The Splitter is Apollo's 1st module in the intelligent processing chain, that automatically identifies whether there are one or more separate documents in the file uploaded to our IDP platform, using Computer Vision technology.
If the splitter identifies multiple documents, they will be separated into distinct files, each containing a single document.
To prepare and train a custom splitter, identify those files in your history of documents received over time that contain multiple documents and upload them to the splitter for system training. All files uploaded for learning and training form the dataset for the splitter. For better splitter performance after learning, we recommend using at least 100 pages representing the first page of a document and at least 100 pages that do NOT represent the first page of a document, meaning they should be page 2, 3, or further.
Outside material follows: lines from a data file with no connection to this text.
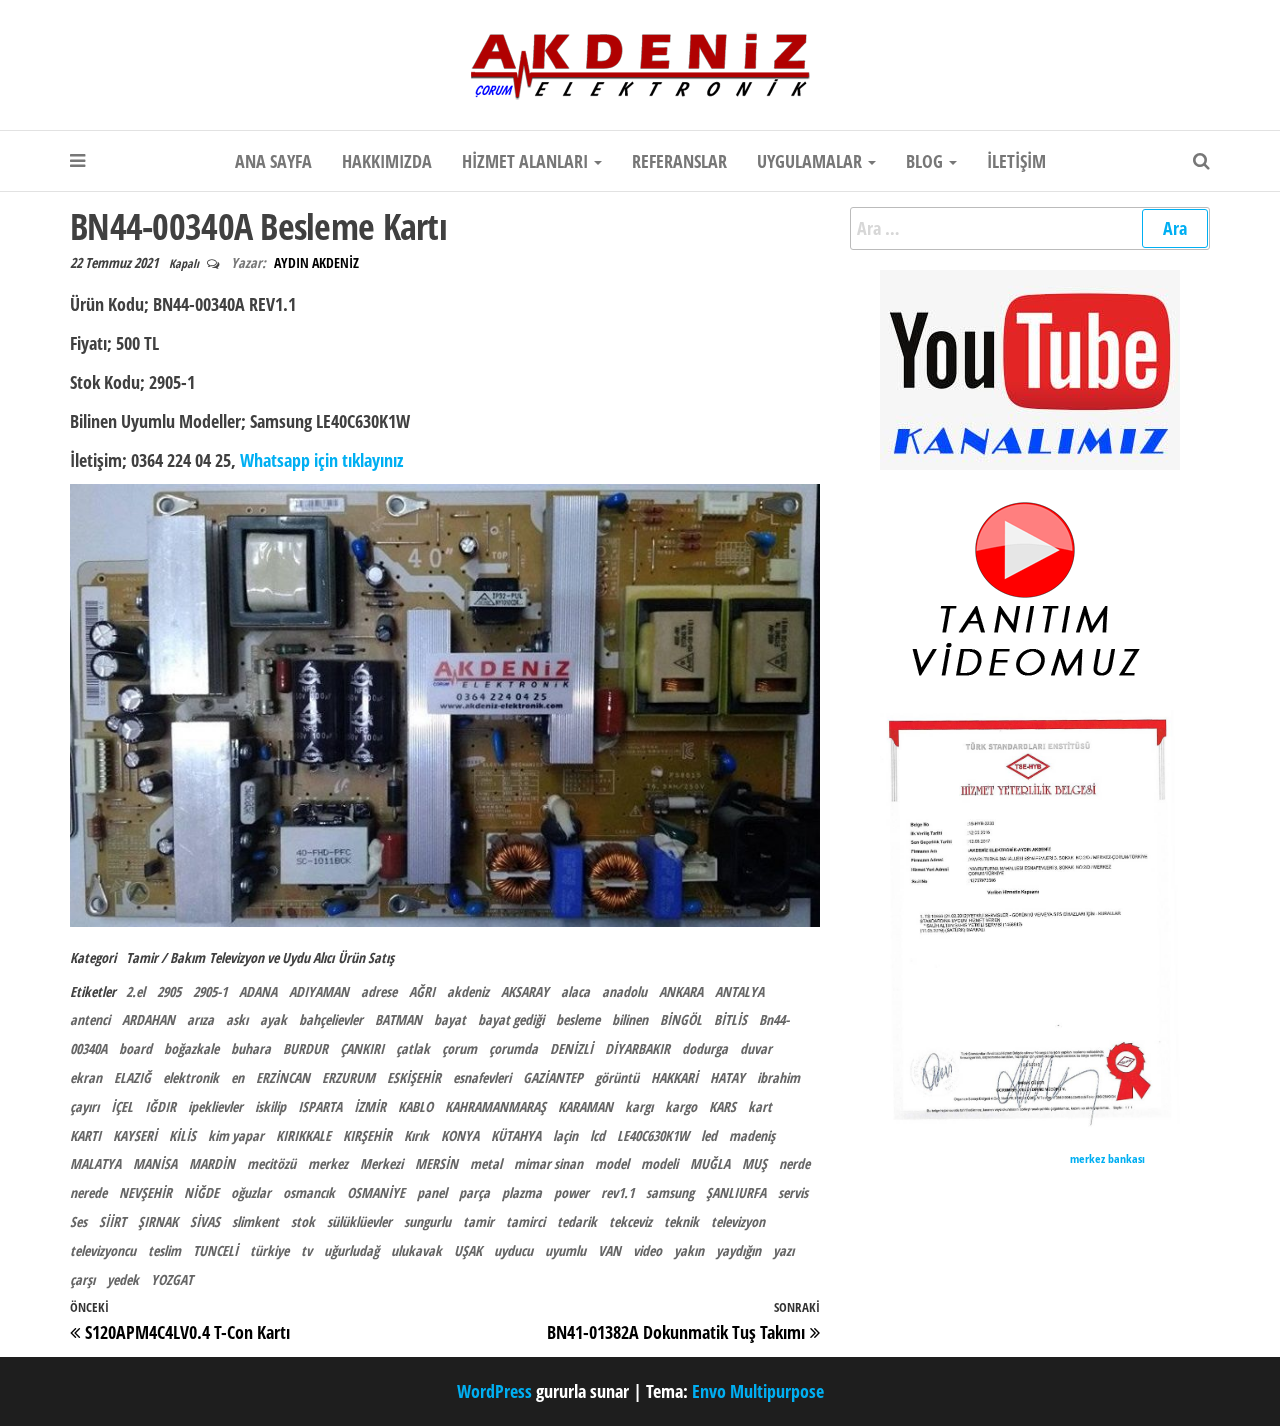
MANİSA (155, 1163)
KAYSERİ (135, 1135)
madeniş (752, 1135)
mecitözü (271, 1163)
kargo (681, 1106)
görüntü (617, 1077)
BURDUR (305, 1048)
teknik (681, 1221)
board (135, 1048)
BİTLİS (730, 1019)
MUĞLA (710, 1163)
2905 (169, 991)
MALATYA (95, 1163)
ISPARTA (320, 1106)
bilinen (630, 1019)
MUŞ (754, 1163)
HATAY (727, 1077)
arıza (200, 1019)
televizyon (738, 1221)
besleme (578, 1019)
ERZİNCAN (283, 1077)
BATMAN (398, 1019)
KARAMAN (585, 1106)
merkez (328, 1163)
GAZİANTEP (553, 1077)
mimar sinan (548, 1163)
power (571, 1192)
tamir (478, 1221)
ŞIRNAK (158, 1221)
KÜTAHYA (516, 1135)
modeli (659, 1163)
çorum (459, 1048)
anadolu (624, 991)
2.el (135, 991)
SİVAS (205, 1221)
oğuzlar (251, 1192)
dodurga (705, 1048)
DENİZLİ (571, 1048)
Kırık (416, 1135)
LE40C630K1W (653, 1135)
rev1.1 (617, 1192)
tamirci (525, 1221)
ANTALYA (739, 991)
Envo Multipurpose (758, 1391)
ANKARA (681, 991)
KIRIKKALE (303, 1135)
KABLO (415, 1106)
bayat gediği (511, 1019)
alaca (575, 991)
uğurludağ (351, 1250)
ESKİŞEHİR (414, 1077)
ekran (86, 1077)
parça (474, 1192)
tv (306, 1250)
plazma (522, 1192)
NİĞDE (201, 1192)
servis (793, 1192)
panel (432, 1192)
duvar (756, 1048)
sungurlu (427, 1221)
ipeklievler (215, 1106)
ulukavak (416, 1250)
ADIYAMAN (319, 991)
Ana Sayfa (273, 161)
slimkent (255, 1221)
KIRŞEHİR (367, 1135)
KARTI (85, 1135)
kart (760, 1106)
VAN (609, 1250)
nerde (794, 1163)
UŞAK (468, 1250)
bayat (450, 1019)
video (647, 1250)
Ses (78, 1221)
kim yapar (236, 1135)
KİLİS (182, 1135)
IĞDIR (160, 1106)
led (709, 1135)
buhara (251, 1048)
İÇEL (122, 1106)
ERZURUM (348, 1077)
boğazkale (191, 1048)
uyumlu (565, 1250)
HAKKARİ (674, 1077)
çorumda (513, 1048)
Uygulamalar (811, 161)
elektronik (191, 1077)
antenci (90, 1019)
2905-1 (210, 991)
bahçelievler (331, 1019)
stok (303, 1221)
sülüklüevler (359, 1221)
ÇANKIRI (362, 1048)
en (237, 1077)
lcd (597, 1135)
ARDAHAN (148, 1019)
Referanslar (679, 161)
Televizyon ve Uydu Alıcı (271, 957)
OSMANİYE (376, 1192)
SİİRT (112, 1221)
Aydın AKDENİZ (316, 262)
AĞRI (422, 991)
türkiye (269, 1250)
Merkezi (381, 1163)
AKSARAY (525, 991)
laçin (565, 1135)
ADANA (258, 991)
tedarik (577, 1221)
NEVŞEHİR (145, 1192)
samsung (670, 1192)
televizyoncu (103, 1250)
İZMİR (370, 1106)
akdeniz (468, 991)
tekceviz (630, 1221)
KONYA (460, 1135)
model (612, 1163)
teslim (164, 1250)
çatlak (413, 1048)
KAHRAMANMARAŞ (495, 1106)
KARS (722, 1106)
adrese (379, 991)
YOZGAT (172, 1279)
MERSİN (436, 1163)
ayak (273, 1019)
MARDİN (212, 1163)
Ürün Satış (366, 957)
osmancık (309, 1192)
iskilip (270, 1106)
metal (486, 1163)
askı (237, 1019)
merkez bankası (1107, 1158)
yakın (689, 1250)
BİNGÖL (681, 1019)
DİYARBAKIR (637, 1048)
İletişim (1016, 161)
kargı (639, 1106)
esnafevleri (482, 1077)
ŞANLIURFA (736, 1192)
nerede (88, 1192)
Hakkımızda (387, 161)
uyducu (513, 1250)
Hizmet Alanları (527, 161)
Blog (926, 161)
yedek (123, 1279)
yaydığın (738, 1250)
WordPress (494, 1391)
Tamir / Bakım (165, 957)
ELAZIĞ (132, 1077)
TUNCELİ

It is important for the dataset to be balanced, meaning the number of examples from the first page should be approximately equal to the number of examples from page 2, 3, etc.
Here are the steps you need to follow:
1. In the left menu, go to Documents Flow and activate the splitter module from the central configuration menu.
2. Click on Splitter, then Add a new splitter, and enter the name of the splitter you want to create.
3. Click on the name of the splitter, then upload the documents for learning. Don't forget the earlier recommendations regarding the required training dataset.
4. After all training examples have been uploaded to the splitter, mark each page as either First Page or NOT First Page.
5. Once you have marked the pages with the appropriate attributes, click on Auto-tags. Now you can start the training process, which takes approximately 4-5 hours.
When the training is complete, the splitter will automatically transition to the Ready state but remain Inactive. To use it, click on Edit, then Activate. You can test it on a few documents from the My Documents section, and you will see how they are automatically analyzed and separated into distinct files, each containing a single document.
It's crucial to remember that you cannot have more than one active splitter! If you activate a splitter while another one was already active, Apollo will deactivate the first one and activate the newest one.
Have a great day ! Apollo is here to handle Intelligent Document Processing for you! 😊